### Exercise
Please filter the data below down to the lines holding the string "Folder".

### Available data
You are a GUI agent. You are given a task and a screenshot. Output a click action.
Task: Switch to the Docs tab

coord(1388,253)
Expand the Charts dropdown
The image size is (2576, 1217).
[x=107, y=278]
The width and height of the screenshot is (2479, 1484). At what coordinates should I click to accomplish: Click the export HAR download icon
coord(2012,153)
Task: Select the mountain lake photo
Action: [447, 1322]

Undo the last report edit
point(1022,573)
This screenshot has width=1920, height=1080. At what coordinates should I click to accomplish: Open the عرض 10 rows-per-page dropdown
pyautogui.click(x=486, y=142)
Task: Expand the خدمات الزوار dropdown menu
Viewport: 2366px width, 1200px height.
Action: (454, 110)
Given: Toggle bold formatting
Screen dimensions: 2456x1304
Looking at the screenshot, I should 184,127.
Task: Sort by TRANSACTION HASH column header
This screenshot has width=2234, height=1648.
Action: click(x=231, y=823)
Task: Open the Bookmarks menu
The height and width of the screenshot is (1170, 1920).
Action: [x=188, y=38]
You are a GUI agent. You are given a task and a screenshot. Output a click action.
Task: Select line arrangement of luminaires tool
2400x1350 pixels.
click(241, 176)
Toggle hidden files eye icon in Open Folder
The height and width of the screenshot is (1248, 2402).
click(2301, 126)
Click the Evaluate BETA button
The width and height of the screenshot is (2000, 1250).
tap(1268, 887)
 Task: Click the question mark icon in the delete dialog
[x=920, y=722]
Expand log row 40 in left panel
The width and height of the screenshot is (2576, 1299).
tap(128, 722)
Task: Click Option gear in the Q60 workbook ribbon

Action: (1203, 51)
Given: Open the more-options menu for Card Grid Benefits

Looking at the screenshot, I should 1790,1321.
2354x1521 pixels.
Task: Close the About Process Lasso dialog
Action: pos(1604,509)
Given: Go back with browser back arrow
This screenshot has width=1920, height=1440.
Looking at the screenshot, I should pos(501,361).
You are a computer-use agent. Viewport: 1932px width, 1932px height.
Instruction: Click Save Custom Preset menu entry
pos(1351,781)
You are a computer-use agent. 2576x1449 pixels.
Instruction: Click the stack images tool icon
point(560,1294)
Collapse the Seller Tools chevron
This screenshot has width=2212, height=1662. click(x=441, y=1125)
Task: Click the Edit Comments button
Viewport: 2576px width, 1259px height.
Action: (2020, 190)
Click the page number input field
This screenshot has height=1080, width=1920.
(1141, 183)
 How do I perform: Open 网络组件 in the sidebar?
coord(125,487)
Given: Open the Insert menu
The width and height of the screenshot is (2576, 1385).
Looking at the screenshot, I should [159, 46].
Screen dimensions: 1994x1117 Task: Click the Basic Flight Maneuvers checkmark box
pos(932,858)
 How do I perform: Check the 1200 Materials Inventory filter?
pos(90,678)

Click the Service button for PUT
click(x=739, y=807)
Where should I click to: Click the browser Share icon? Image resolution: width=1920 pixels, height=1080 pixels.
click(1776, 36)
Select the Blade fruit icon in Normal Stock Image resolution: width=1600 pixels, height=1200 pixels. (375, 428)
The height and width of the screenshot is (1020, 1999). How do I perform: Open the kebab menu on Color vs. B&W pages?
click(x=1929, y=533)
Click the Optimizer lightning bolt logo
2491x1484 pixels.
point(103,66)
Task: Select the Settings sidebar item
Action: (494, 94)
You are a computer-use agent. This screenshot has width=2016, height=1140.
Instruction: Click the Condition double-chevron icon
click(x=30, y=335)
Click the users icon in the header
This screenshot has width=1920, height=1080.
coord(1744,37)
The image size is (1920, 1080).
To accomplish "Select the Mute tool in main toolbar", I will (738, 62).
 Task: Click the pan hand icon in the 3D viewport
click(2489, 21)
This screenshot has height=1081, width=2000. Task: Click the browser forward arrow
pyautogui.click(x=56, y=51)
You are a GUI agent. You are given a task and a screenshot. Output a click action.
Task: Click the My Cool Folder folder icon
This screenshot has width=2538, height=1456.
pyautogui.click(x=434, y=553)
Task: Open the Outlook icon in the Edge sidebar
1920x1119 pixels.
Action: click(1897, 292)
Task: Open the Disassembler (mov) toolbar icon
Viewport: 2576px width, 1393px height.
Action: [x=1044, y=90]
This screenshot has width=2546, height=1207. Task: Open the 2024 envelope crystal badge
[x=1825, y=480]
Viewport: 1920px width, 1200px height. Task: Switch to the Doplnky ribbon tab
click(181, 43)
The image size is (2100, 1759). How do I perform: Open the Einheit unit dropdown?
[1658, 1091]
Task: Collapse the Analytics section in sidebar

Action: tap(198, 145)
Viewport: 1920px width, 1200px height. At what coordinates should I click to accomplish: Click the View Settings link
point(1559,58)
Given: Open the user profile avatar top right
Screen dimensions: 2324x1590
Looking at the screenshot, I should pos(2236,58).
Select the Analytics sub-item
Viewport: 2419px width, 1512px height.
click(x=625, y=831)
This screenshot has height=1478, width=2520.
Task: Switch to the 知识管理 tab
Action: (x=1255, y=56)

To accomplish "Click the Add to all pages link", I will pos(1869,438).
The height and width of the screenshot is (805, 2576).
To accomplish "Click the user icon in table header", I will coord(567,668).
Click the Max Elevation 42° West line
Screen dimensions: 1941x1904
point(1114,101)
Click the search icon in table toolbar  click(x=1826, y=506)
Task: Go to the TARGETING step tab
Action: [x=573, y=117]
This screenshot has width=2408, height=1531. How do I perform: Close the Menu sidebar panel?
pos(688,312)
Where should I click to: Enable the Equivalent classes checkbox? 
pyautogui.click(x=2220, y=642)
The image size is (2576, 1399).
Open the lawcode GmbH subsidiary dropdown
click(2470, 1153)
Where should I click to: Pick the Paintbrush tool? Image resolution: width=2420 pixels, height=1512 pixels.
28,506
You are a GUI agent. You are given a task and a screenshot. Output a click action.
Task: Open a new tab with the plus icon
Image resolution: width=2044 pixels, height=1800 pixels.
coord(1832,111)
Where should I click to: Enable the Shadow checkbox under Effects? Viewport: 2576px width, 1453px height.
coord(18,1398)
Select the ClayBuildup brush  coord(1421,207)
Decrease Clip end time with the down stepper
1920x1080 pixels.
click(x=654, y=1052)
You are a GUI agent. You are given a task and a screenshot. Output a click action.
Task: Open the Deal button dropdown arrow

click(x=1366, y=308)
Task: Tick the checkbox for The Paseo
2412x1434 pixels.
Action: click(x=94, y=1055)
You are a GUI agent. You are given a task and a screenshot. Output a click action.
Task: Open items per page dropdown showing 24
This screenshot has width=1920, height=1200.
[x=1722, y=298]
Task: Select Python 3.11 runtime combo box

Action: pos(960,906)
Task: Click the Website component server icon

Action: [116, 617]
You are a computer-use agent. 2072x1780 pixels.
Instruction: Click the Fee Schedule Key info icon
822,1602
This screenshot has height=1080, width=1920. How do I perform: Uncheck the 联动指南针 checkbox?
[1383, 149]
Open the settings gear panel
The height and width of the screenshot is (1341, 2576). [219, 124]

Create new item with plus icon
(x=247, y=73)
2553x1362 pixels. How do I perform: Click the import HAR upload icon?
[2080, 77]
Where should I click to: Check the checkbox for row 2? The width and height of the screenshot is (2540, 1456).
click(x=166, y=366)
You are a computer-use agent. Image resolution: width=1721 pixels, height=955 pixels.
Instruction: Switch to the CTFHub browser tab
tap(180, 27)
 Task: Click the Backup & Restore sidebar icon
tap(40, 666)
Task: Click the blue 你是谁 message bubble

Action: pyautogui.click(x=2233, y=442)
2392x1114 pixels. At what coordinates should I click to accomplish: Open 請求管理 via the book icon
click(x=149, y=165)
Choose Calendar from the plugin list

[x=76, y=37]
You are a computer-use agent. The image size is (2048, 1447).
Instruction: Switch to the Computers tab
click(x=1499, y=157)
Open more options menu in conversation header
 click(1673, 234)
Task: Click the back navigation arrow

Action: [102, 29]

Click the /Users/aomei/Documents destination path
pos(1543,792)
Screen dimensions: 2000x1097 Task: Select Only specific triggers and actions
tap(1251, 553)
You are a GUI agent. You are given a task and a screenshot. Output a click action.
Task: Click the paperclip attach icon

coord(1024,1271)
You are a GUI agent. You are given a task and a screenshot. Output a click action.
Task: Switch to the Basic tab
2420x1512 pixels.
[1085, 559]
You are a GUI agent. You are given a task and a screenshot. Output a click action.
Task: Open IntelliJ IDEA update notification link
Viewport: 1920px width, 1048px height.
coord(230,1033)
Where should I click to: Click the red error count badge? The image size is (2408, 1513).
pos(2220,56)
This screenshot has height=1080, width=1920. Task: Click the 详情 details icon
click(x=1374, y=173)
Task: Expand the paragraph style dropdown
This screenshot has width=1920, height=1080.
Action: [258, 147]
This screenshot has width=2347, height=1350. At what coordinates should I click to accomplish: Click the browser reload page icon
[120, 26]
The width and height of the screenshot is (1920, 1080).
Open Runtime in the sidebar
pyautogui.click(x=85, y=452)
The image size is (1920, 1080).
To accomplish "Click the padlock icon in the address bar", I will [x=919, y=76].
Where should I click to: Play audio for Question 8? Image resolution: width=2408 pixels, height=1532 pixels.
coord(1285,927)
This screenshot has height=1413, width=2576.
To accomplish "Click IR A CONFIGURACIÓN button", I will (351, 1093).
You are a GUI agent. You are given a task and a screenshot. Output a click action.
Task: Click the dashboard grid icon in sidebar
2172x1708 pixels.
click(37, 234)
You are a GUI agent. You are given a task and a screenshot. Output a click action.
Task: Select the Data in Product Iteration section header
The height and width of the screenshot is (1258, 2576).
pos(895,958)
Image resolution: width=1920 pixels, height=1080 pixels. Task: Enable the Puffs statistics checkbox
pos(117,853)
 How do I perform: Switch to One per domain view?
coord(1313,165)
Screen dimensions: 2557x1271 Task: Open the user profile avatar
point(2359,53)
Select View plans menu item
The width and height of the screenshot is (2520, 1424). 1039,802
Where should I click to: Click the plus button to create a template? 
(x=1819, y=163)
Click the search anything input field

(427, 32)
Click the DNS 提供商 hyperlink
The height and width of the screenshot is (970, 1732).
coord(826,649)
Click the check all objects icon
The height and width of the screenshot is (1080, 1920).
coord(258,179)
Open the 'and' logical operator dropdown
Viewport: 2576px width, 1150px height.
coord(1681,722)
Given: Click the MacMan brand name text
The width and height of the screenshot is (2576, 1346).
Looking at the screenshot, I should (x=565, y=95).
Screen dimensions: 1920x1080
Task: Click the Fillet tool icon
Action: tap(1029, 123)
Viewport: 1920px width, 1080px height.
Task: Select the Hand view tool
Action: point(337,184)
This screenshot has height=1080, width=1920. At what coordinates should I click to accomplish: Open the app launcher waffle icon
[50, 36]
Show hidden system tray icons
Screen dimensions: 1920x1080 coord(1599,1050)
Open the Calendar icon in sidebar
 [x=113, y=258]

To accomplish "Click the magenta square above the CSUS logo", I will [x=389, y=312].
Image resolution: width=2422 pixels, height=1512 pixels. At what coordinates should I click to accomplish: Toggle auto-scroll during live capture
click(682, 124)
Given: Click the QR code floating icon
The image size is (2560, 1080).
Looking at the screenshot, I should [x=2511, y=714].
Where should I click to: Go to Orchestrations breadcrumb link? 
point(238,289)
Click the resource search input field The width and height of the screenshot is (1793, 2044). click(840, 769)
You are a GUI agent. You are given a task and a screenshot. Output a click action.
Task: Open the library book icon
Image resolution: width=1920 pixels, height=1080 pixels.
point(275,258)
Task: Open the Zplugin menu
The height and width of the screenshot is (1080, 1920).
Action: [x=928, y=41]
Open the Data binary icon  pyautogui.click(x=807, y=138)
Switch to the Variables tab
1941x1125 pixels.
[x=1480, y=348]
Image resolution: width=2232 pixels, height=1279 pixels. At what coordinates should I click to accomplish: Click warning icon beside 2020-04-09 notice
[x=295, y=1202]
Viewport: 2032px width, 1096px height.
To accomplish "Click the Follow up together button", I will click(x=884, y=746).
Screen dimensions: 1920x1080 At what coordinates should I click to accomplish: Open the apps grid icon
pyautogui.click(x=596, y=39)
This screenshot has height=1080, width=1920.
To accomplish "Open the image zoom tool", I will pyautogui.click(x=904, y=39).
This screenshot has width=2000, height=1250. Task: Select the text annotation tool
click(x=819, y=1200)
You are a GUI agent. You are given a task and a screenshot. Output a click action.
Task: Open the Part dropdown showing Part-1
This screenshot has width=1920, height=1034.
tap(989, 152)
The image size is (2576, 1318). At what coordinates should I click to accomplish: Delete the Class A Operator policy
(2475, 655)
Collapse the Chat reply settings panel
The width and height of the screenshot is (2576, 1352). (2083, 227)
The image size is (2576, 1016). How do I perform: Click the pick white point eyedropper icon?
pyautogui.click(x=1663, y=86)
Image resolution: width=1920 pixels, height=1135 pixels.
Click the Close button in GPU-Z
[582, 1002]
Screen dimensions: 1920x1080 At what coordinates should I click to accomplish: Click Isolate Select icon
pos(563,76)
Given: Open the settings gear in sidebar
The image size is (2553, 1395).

### Answer to the problem
Toggle hidden files eye icon in Open Folder
Task: Click the My Cool Folder folder icon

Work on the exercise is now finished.